** START OF DATA SUPPLIED **

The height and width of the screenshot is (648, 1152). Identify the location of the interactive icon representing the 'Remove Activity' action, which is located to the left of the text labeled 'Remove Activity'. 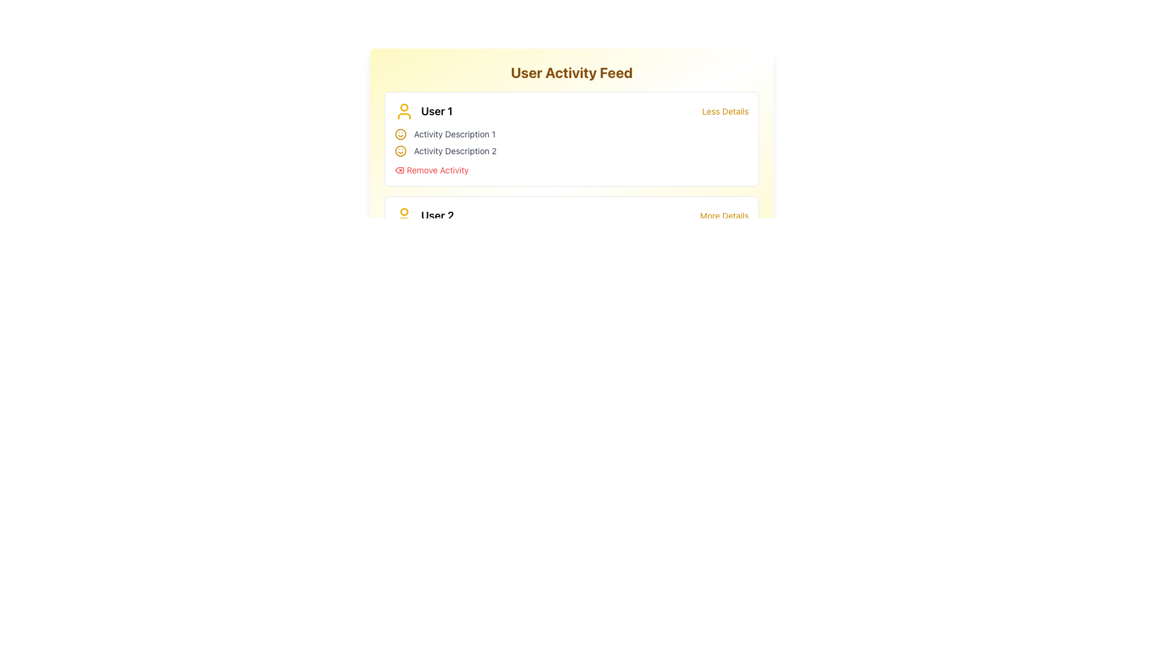
(399, 170).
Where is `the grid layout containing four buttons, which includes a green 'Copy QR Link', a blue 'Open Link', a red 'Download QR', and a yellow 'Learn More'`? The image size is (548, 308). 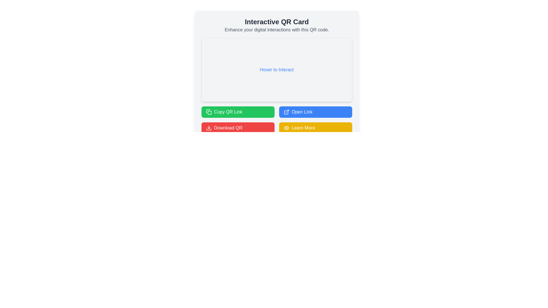
the grid layout containing four buttons, which includes a green 'Copy QR Link', a blue 'Open Link', a red 'Download QR', and a yellow 'Learn More' is located at coordinates (277, 120).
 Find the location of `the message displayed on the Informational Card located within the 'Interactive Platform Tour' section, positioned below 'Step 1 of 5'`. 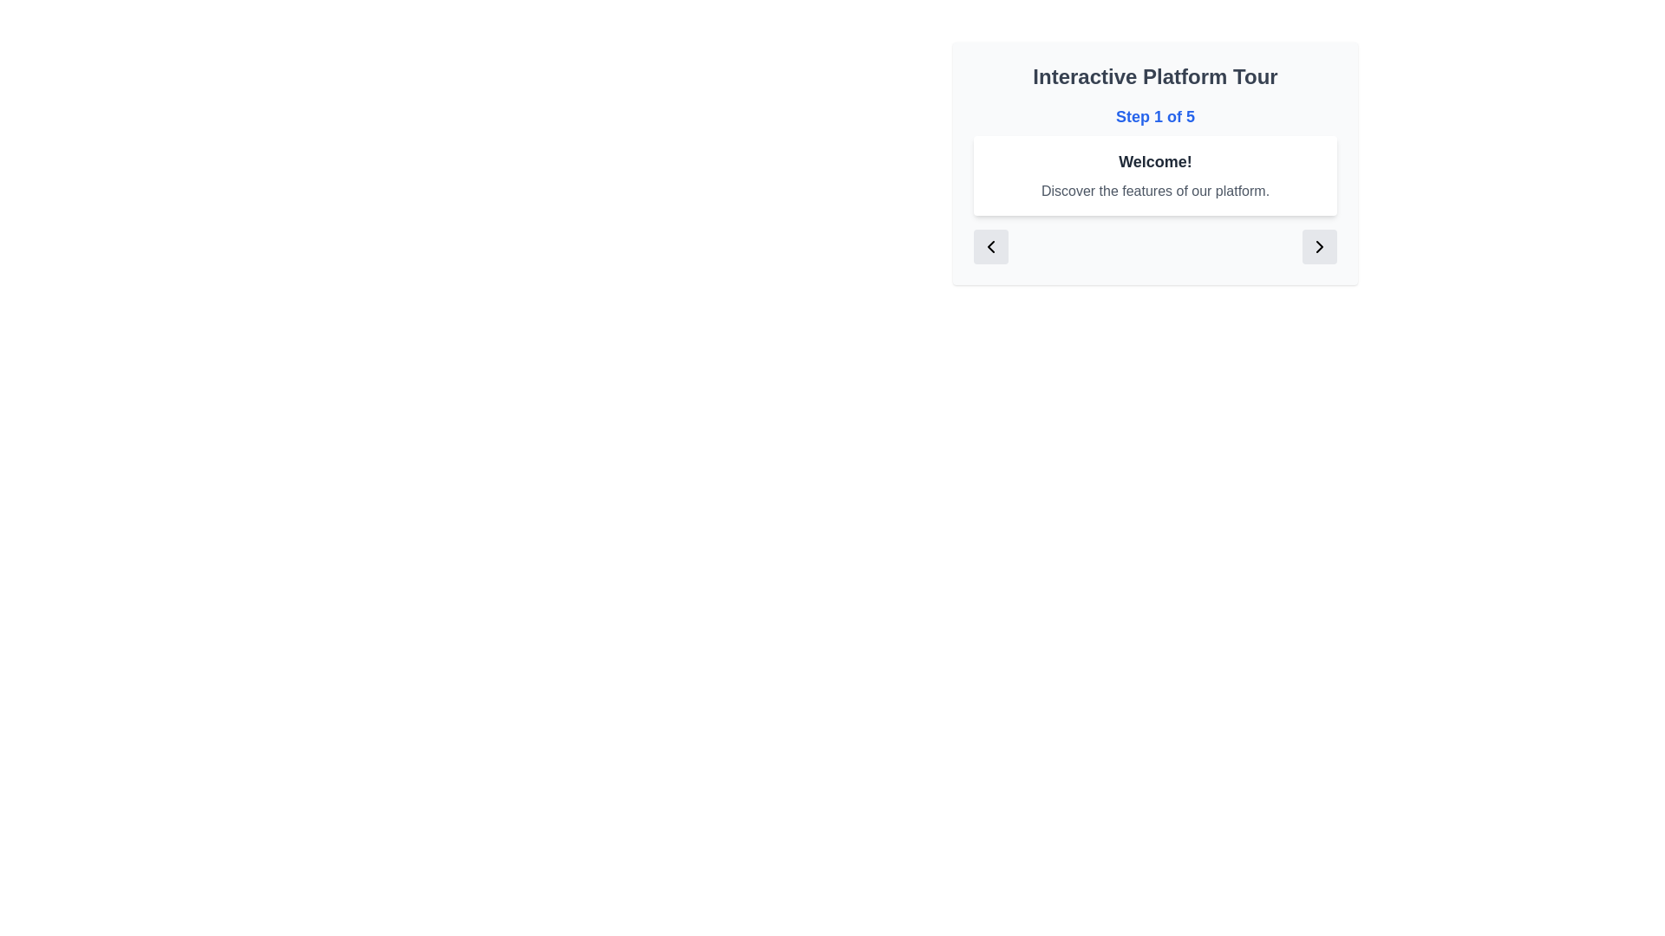

the message displayed on the Informational Card located within the 'Interactive Platform Tour' section, positioned below 'Step 1 of 5' is located at coordinates (1155, 176).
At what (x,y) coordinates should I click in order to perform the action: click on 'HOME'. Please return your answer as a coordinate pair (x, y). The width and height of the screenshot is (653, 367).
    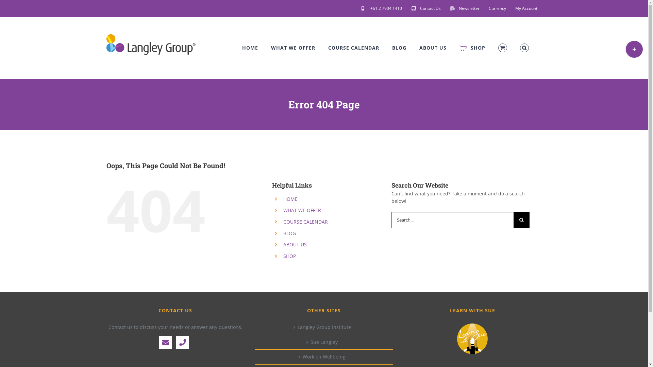
    Looking at the image, I should click on (291, 199).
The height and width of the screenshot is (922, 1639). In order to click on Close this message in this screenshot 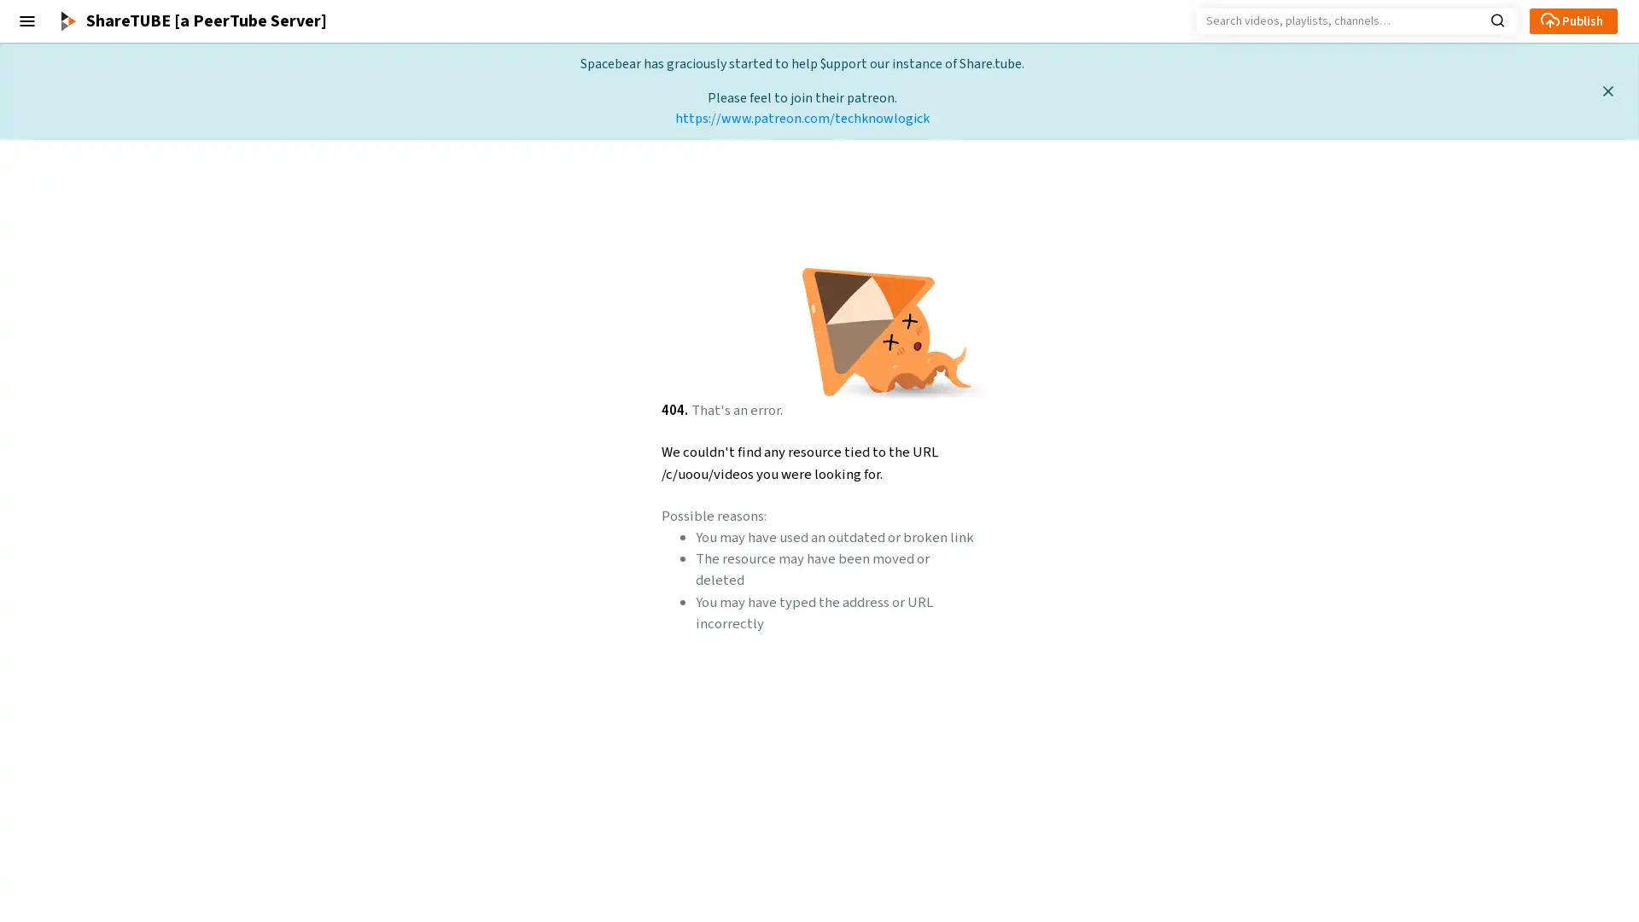, I will do `click(1607, 90)`.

** END OF DATA SUPPLIED **

- [EXERCISE]
Give the lines from the start of the records through the line containing "(399, 170).", inclusive, as a numbered list with blank lines omitted and the pictures left out.

- [SOLUTION TO THIS PROBLEM]
1. The height and width of the screenshot is (648, 1152). Identify the location of the interactive icon representing the 'Remove Activity' action, which is located to the left of the text labeled 'Remove Activity'. 
2. (399, 170).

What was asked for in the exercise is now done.